In other words, McCain believes we could have won the Vietnam War had he been able to drop even more bombs.
What follows is a a rather entertaining passage in which Moore then asks what you would do to a man who "fell out of the sky" after dropping bombs on you or your children. But the most important question comes at the end:
John McCain is already using the Vietnam War in his political ads. In doing so, it makes not just what happened to him in Vietnam fair game for discussion, but also what he did to the Vietnamese … I would like to see one brave reporter during the election season ask this simple question of John McCain: "Is it morally right to drop bombs and missiles in a 'heavily populated' area where hundreds, if not thousands, of civilians will perish?"Of course, no member of the "mainstream" media is going to ask John McCain that question. (And given his famous quips on "Bomb-bomb-bomb-ing Iran" or, when asked to comment on the U.S. exporting cigarettes to the country, on the speculation that "Maybe that's a way of killing them,", the answer may be too disturbing to bear.) Regardless, this is the same press that obligingly calls McCain a "maverick" and McCain's campaign bus the "Straight-talk Express." Going after his war hero credentials? Why, that would be ... un-American.
Luckily, in the absence of an effective media -- or one that takes its cues from Michael Moore -- there are some people who are uniquely qualified to ask tough questions about the war hero John McCain, and they can't all be considered "surrogates" for Barack Obama. One of them is a man named Phillip Butler, who, on AlterNet today, has an article whose point, really, is laid out in the title:
I Spent Years as a POW with John McCain, and His Finger Should Not Be Near the Red Button
Originally published on Military.com, it's a scathing, point-by-point indictment of McCain that punctures the war hero mythology he has so successfully insulated himself in.
It is part fact-check ("Was he tortured for 5 years?
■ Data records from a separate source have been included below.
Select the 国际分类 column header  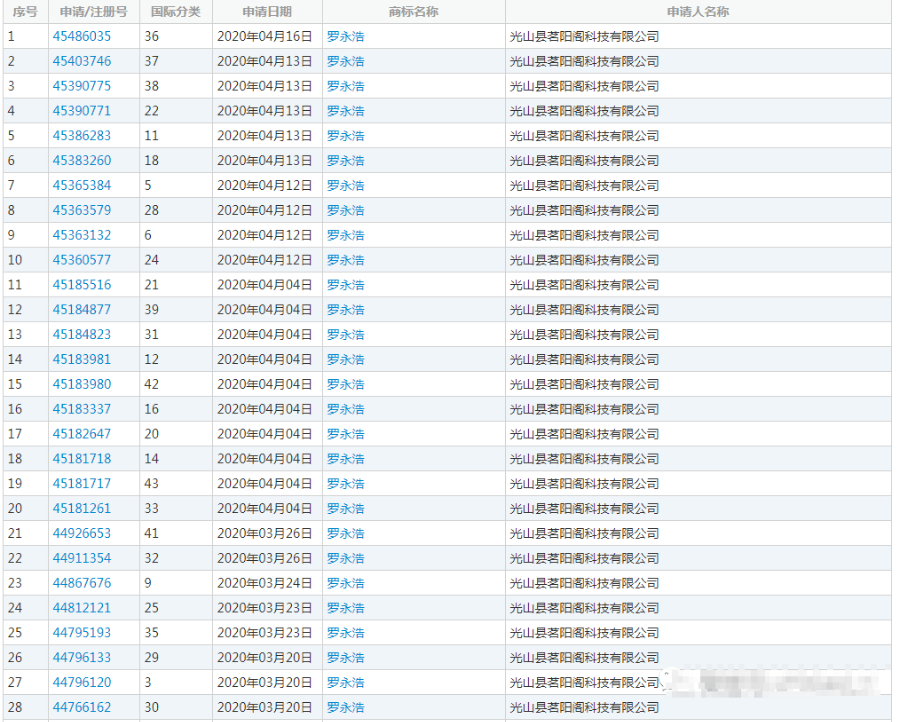175,12
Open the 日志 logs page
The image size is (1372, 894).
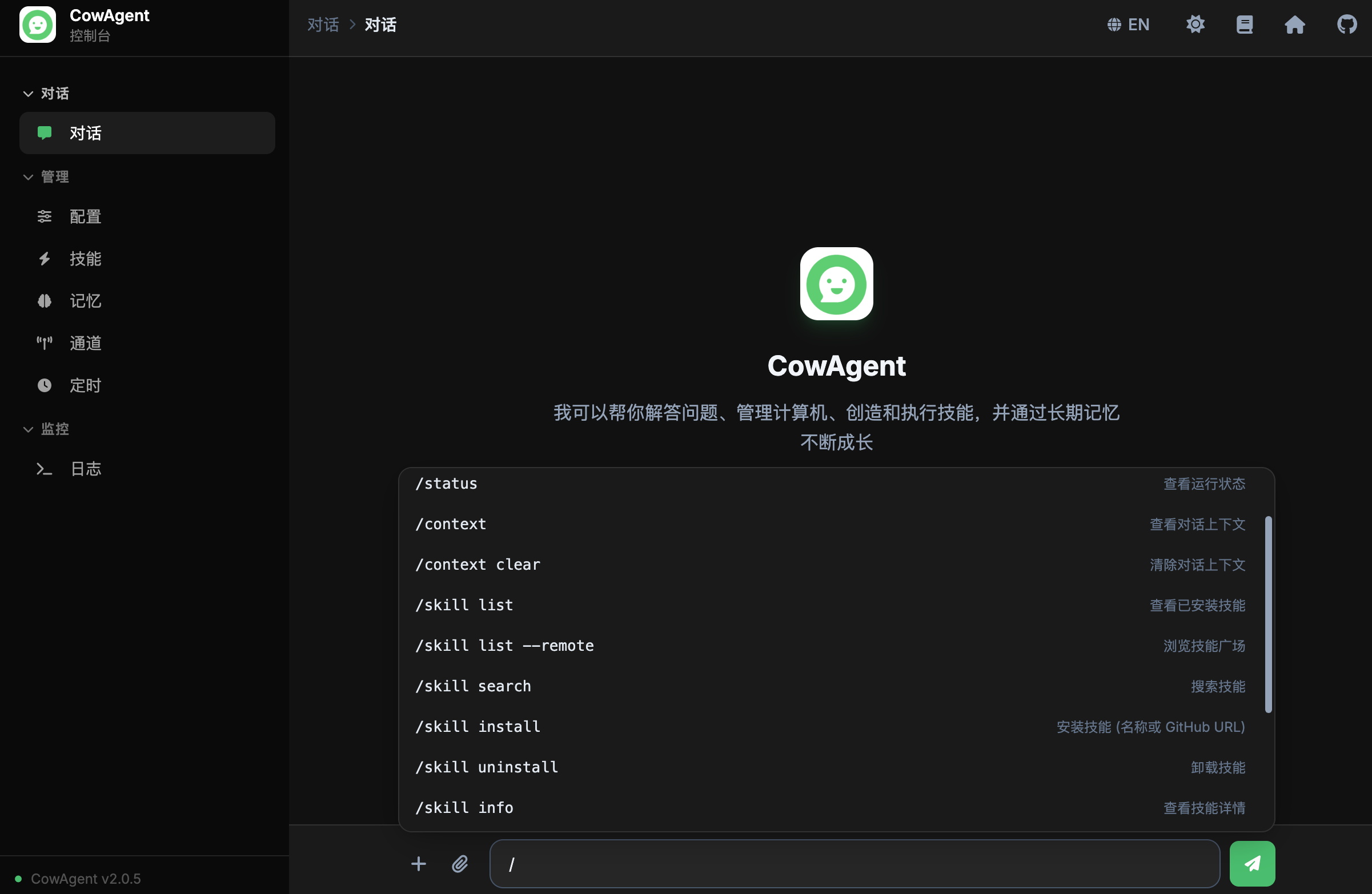(x=85, y=469)
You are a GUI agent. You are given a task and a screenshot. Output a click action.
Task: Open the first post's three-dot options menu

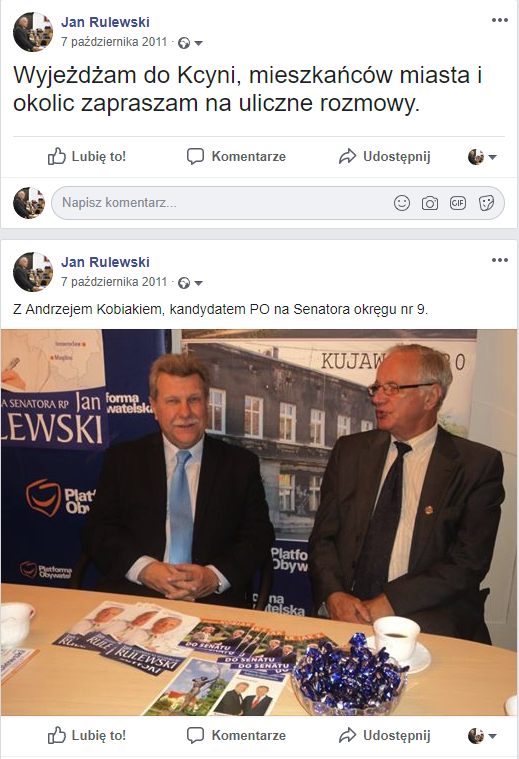(500, 20)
No. He was subjected to torture and maltreatment during his first 2 years, from September of 1967 to September of 1969"), part much-needed perspective ("Because John's father was the Naval Commander in the Pacific theater, he was exploited with TV interviews while wounded. These film clips have now been widely seen. But it must be known that many POW's suffered similarly, not just John. And many were similarly exploited for political propaganda"). But perhaps its most compelling characteristic is that it is written by a former POW of a misbegotten war, who has seen the death and destruction firsthand, and who is fearful of what McCain would do as commander in chief. "I can verify that John has an infamous reputation for being a hot head. He has a quick and explosive temper that many have experienced first hand. Folks, quite honestly that is not the finger I want next to that red button."
Now that's a quote. Maybe it's time for a new 3 AM ad.